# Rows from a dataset
^^^^^^^^
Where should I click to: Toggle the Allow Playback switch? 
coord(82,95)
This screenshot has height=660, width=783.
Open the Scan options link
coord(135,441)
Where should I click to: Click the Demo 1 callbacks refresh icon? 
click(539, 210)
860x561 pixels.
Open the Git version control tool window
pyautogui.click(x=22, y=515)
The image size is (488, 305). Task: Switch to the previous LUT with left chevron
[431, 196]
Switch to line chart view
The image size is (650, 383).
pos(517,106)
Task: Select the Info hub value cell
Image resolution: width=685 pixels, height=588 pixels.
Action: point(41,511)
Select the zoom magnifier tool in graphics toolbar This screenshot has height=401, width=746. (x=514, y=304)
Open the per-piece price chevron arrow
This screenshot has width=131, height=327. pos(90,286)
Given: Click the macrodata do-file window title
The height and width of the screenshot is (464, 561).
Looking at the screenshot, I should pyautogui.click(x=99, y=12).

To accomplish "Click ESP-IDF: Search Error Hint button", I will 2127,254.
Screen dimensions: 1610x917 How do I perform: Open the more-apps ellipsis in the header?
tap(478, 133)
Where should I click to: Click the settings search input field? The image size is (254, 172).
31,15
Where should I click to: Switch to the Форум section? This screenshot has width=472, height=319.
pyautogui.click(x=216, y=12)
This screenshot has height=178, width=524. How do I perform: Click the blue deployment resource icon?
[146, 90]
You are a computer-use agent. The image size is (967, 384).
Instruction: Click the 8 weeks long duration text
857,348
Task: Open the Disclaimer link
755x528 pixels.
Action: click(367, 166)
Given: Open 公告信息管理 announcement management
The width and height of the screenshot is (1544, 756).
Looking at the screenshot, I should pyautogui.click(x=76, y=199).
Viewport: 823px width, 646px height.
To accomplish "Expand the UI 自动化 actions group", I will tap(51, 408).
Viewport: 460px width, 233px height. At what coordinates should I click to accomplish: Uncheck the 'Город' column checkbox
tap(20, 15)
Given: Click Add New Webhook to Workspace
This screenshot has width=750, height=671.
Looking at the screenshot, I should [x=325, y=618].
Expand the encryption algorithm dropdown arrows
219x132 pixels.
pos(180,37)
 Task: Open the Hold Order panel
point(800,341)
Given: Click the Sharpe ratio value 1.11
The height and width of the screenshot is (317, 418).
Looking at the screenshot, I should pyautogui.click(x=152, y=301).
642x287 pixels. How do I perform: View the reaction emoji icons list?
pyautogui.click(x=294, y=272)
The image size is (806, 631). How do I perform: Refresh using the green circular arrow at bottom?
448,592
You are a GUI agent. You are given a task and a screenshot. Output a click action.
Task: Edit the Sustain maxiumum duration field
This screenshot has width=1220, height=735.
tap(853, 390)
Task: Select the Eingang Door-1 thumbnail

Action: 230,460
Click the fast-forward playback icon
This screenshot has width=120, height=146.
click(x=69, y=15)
^^^^^^^^
Please duplicate the part of the data above that opens with the line containing "Given: Open 公告信息管理 announcement management" and closes with the line containing "tap(853, 390)", including both of those lines.

# Written response
Given: Open 公告信息管理 announcement management
The width and height of the screenshot is (1544, 756).
Looking at the screenshot, I should pyautogui.click(x=76, y=199).
Viewport: 823px width, 646px height.
To accomplish "Expand the UI 自动化 actions group", I will tap(51, 408).
Viewport: 460px width, 233px height. At what coordinates should I click to accomplish: Uncheck the 'Город' column checkbox
tap(20, 15)
Given: Click Add New Webhook to Workspace
This screenshot has width=750, height=671.
Looking at the screenshot, I should [x=325, y=618].
Expand the encryption algorithm dropdown arrows
219x132 pixels.
pos(180,37)
 Task: Open the Hold Order panel
point(800,341)
Given: Click the Sharpe ratio value 1.11
The height and width of the screenshot is (317, 418).
Looking at the screenshot, I should pyautogui.click(x=152, y=301).
642x287 pixels. How do I perform: View the reaction emoji icons list?
pyautogui.click(x=294, y=272)
The image size is (806, 631). How do I perform: Refresh using the green circular arrow at bottom?
448,592
You are a GUI agent. You are given a task and a screenshot. Output a click action.
Task: Edit the Sustain maxiumum duration field
This screenshot has width=1220, height=735.
tap(853, 390)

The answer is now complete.